Nous rappelons que Maduro est le président du Venezuela choisi conformément à la constitution, si on ne s’enlise pas dans sa lutte contre les candidats de l’opposition avant les élections. C’est pourquoi on devrait qualifier du « régime » celui du président de l’Assemblée nationale du Venezuela (l’organe législatif unicaméral) Juan Guaidó qui s’est proclamé président et qui a été soutenu par les États-Unis et ses alliés en tant que le seul régime possible.
L’auteur de l’article dans FT n’a mentionné qu’une seule société pétrolière espagnole, Repsol, tandis qu’au Venezuela il existe des sociétés pétrolières venant du monde entier, y compris les États-Unis. En voici une liste non exhaustive :
- Chevron, ConocoPhillips (États-Unis)
- Sinopec, CNCP (Chine)
- Eni (Italie)
- Total (France)
- Statoil (Norvège)
- PETRONAS (Malaisie)
- PetroVietnam (Viêt Nam)
- IOCL, OIL (Inde)
- PETROECUADOR (Equateur)
- Petropars (Paraguay)
Toutes ces sociétés considèrent que la production d’hydrocarbures dans ce pays est rentable et ont investi des milliards de dollars au Venezuela avant l’imposition des sanctions par les Américains le 26 août 2017. Pourquoi, dans ces conditions, Rosneft et Gazprom, ce dernier non mentionné dans l’article, doivent-ils abandonner les projets rentables pour satisfaire les États-Unis?

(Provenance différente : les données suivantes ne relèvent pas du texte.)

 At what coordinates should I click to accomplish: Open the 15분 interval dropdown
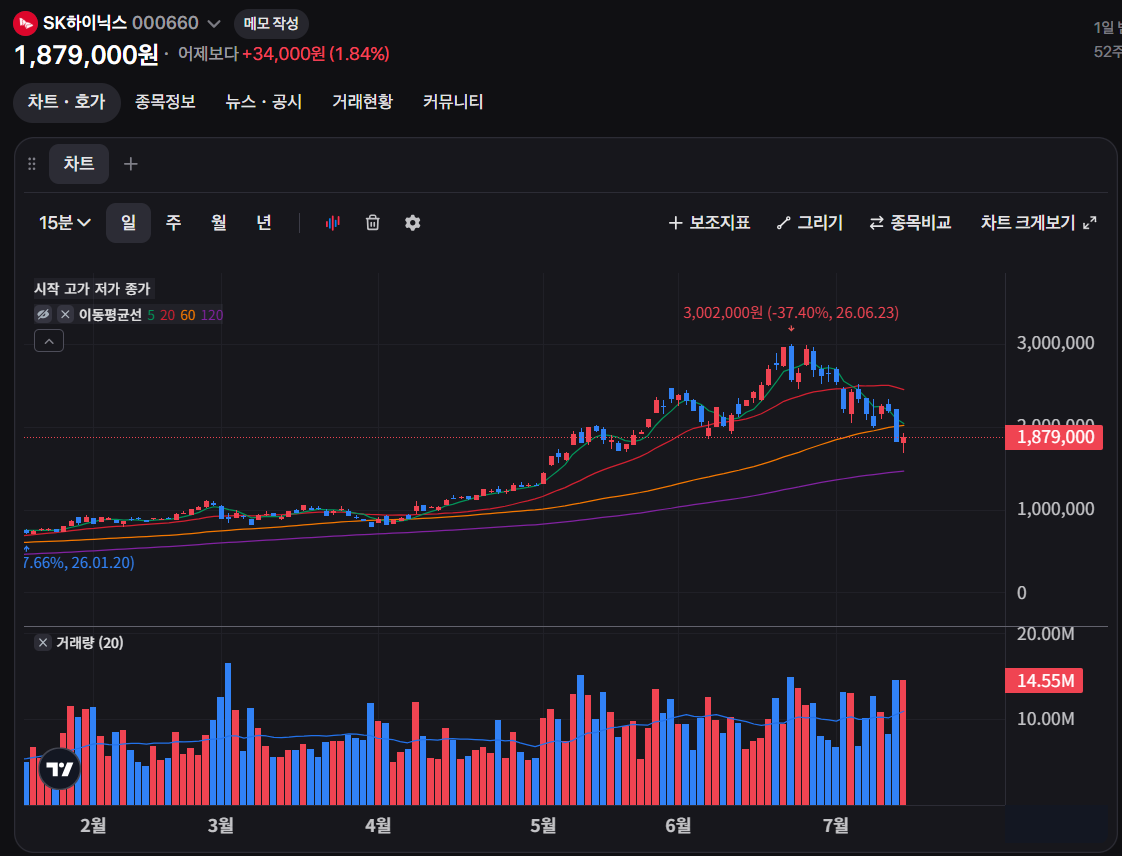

Comme nous l’avons montré à l’aide de chiffres et de références, l’article de Gabouev comporte autant d’incohérences que l’on ne peut même pas parler d’une « objectivité » subjective. Le matériel est basé sur des données non pertinentes et des rumeurs. En même temps, l’image des tout-puissants « amis de Poutine » qui ont pris en leurs mains l’élaboration de la politique étrangère est formée. Les faits et données réels ne le confirment pas. Lier les intérêts purement économiques des sociétés pétrolières et gazières à la politique étrangère est une vision étroite d’un politologue qui n’est pas capable de se soustraire à ses intérêts scientifiques. Au moment de la rédaction de la présente publication, nous n’a pas réussi à obtenir des commentaires de la part de Gabouev sur ce sujet.